Johnson, the No. 14 overall prospect in the class of 2018, according to the 247Sports composite rankings, said he expects to play the ‘2’ or ‘3’ when he gets to Kentucky next season. One of the most gifted scorers in the country, he already excels at getting to the basket and finishing in traffic, and improving his outside shooting is his biggest individual point of emphasis this season.
Smith said Johnson is making about 37 percent of his three-point attempts this season.
UK’s 2018 class (so far) includes two other talented guards — Immanuel Quickley and Tyler Herro — and some of UK’s key backcourt players from this season’s team are likely to return to the Cats next year.
Johnson said he hasn’t really had any deep “who’s staying and who’s going?” conversations with the UK coaching staff. Their answers wouldn’t change his approach.
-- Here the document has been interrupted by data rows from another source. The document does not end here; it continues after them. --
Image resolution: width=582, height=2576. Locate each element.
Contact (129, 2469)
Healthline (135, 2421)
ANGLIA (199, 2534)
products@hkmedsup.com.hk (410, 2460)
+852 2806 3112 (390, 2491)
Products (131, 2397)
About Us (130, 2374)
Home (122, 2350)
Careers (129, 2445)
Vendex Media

“I don’t really talk to them about it too much,” he said. “Regardless of who comes back and who doesn’t come back, I still gotta do my part. And I still gotta go out there and produce, regardless of who’s there and who’s not there.”
That’s exactly what John Calipari will want to hear.
Johnson is also already getting acclimated to the off-court demands that come along with being a Cat.
A few minutes after Friday night’s game, he was standing courtside, signing autographs for UK fans.
“I feel like that’s the least I can do,” he said with a big smile. “They come out and support me and watch me play … so if they want an autograph, that’s what they get.”